- **AIM OF THE TASK**
Return all lines below containing the word "agent".

________________

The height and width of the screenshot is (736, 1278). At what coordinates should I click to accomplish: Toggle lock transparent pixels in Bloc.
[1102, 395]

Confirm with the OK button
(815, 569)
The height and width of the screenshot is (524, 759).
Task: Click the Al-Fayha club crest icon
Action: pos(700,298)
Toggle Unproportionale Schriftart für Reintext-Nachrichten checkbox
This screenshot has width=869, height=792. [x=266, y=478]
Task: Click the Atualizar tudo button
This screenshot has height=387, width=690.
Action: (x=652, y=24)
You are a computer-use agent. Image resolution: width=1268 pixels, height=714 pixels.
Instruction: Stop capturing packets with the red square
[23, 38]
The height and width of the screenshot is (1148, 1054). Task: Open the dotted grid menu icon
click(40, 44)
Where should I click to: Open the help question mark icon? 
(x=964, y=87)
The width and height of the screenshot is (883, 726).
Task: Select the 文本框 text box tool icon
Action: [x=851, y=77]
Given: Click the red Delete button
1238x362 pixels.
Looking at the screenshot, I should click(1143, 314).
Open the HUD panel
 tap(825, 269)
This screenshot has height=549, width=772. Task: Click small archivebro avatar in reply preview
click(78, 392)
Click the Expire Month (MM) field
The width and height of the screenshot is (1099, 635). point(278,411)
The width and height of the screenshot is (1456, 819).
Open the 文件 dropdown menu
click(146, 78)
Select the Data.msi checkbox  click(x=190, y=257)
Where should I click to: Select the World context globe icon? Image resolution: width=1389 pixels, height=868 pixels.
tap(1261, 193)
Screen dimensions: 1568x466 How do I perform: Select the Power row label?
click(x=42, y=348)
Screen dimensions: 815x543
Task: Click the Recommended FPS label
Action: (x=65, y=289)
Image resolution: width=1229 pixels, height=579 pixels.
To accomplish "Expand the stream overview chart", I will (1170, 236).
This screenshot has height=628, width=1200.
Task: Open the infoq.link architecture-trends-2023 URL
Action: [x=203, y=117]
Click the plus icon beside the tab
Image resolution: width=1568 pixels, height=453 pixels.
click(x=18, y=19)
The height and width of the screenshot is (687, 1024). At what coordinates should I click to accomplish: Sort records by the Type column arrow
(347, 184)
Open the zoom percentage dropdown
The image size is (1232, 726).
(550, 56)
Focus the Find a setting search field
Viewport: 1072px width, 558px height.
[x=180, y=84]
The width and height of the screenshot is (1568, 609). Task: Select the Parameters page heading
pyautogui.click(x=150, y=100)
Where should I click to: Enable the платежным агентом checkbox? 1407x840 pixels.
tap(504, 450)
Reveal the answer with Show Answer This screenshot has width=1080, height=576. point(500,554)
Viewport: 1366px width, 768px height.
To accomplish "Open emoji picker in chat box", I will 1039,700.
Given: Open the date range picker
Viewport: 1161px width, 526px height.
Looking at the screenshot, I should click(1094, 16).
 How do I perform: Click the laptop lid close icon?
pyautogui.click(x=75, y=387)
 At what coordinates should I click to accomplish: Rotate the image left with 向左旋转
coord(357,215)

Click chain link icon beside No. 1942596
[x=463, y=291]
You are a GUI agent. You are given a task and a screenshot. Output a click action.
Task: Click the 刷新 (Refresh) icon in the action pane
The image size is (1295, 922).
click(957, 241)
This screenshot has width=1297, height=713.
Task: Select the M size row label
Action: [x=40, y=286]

________________

- **ANSWER FOR THIS EXERCISE**
You are a computer-use agent. Image resolution: width=1268 pixels, height=714 pixels.
You are a GUI agent. You are given a task and a screenshot. Output a click action.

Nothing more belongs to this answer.